In the United States, Southwest Airlines is the original low-cost airline and it has been able to remain profitable even through the past few difficult years. In contrast, most other US carriers have rarely managed to deliver an adequate return to their respective shareholders.

In Europe, the airline industry has also been singularly inept at developing profitable business models.

The situation in Europe has, historically, been complicated by the fact that most airlines were state-owned companies. This meant that the industry was characterised by national flag-carriers that charged high airfares in order to support bloated cost bases riven with inefficiencies.

A gradual process of privatisation and a more "open-skies" regulatory regime has now changed the landscape. This has led to a much greater focus on improving efficiency and delivering a better value service to customers. Nevertheless, large quoted European airlines such as British Airways and Lufthansa have found it very difficult to produce an adequate level of profitability.

This is reflected in generally depressed share prices amongst the incumbent European airlines. As can be seen from the accompanying table, British Airways now has a market capitalisation of 2.6 billion, which is substantially less than Ryanair's market capitalisation of 4.6 billion.

Germany's national flag carrier, Lufthansa, has a market capitalisation of 4.2 billion, which is also lower than Ryanair's albeit by a narrow margin.

EasyJet, which is Ryanair's main competitor in the low-cost market, is significantly smaller as measured by market capitalisation. EasyJet adopts a model somewhat different to that of Ryanair in that it concentrates on mainstream airports and also targets the cost-conscious business traveller.

Only those private investors with well-diversified portfolios are likely to consider investing in airline stocks.

It is not an attractive sector as measured by the historical volatility of share prices and the generally poor levels of long-term profitability generated by the industry. Southwest Airlines in the US and Ryanair in Europe are the exceptions to the rule.

There are, however, some reasons to be hopeful of a somewhat better share price performance from the sector on a short- to medium-term view.

Since the end of the Iraq war and the SARS crisis, air travel has been steadily recovering throughout the world.

Recent figures from the British Airports Authority (BAA) indicate that July was the second-busiest month on record for its seven UK airports. A total of 13.2 million passengers used the airports, which was a rise of 2.2 per cent compared with July of last year. In the absence of the British Airways (BA) strike, BAA estimates that traffic would have increased by 3 per cent.

European scheduled traffic rose by 6.9 per cent and, despite a setback from the BA strike, long-haul routes showed signs of continued improvement.
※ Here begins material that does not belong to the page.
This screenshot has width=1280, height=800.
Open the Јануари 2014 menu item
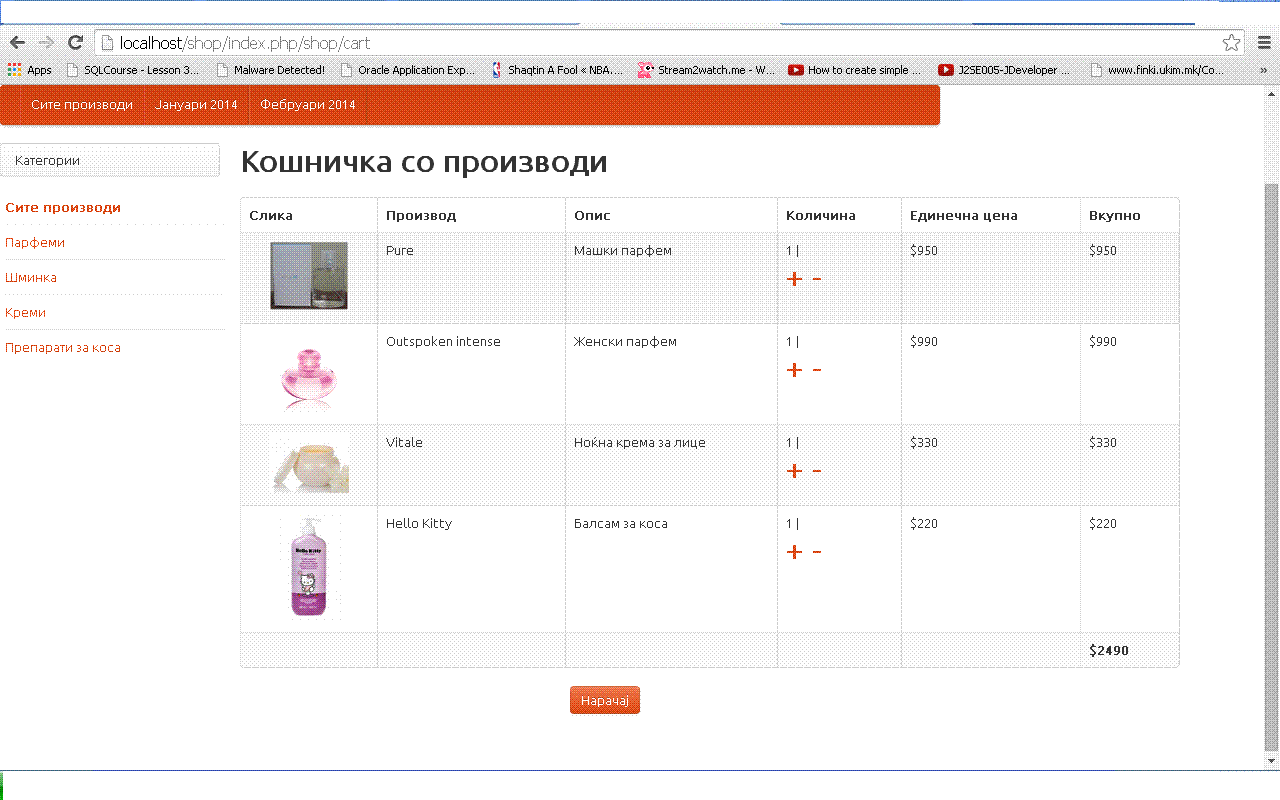click(196, 105)
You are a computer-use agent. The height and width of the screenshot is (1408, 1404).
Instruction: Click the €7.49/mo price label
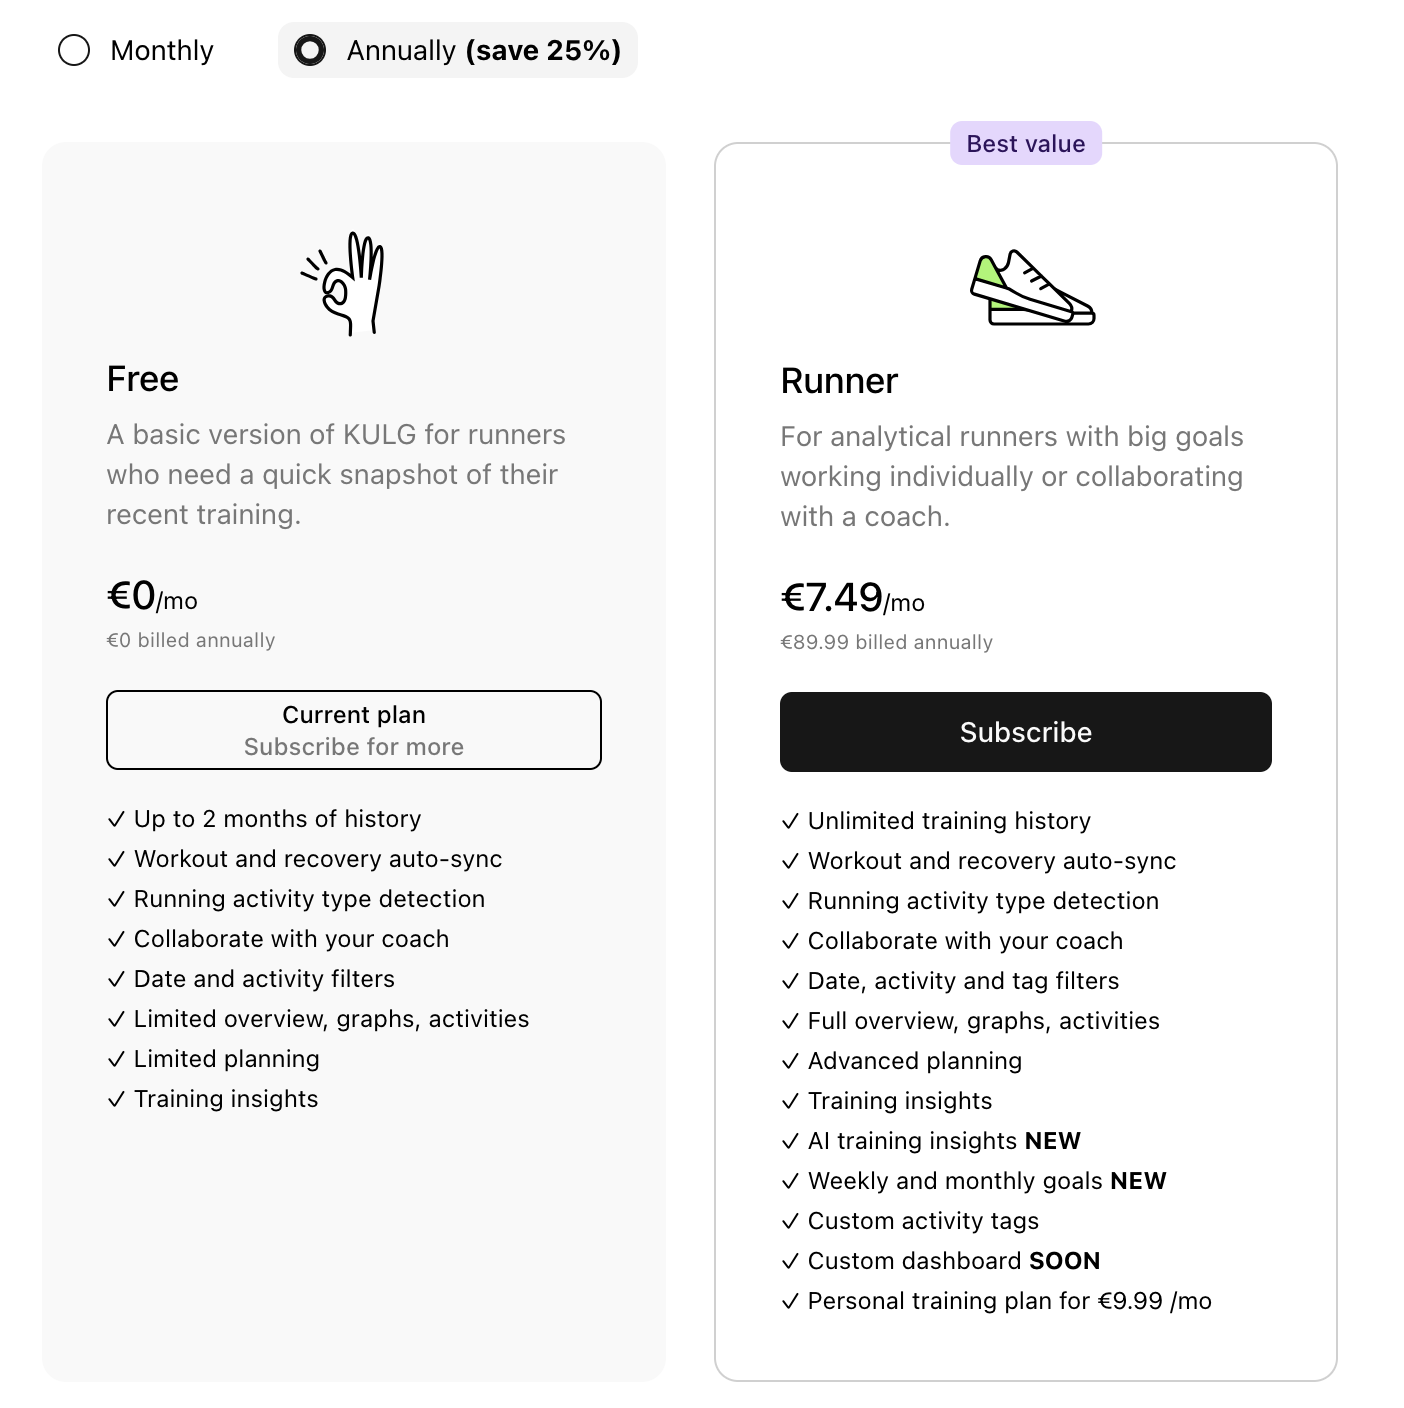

Stansted was the star performer with a rise of 11.3 per cent in passenger numbers. This is of particular relevance to Ryanair, as Stansted is now one of its most important bases.

If a global economic recovery does indeed gain traction over the next six to 12 months, it is almost certain that there will be growth in the demand for air travel. Airline stocks are particularly sensitive to the economic cycle and, therefore, if the overall economy improves, it is highly likely that the share prices of most airline stocks will also improve.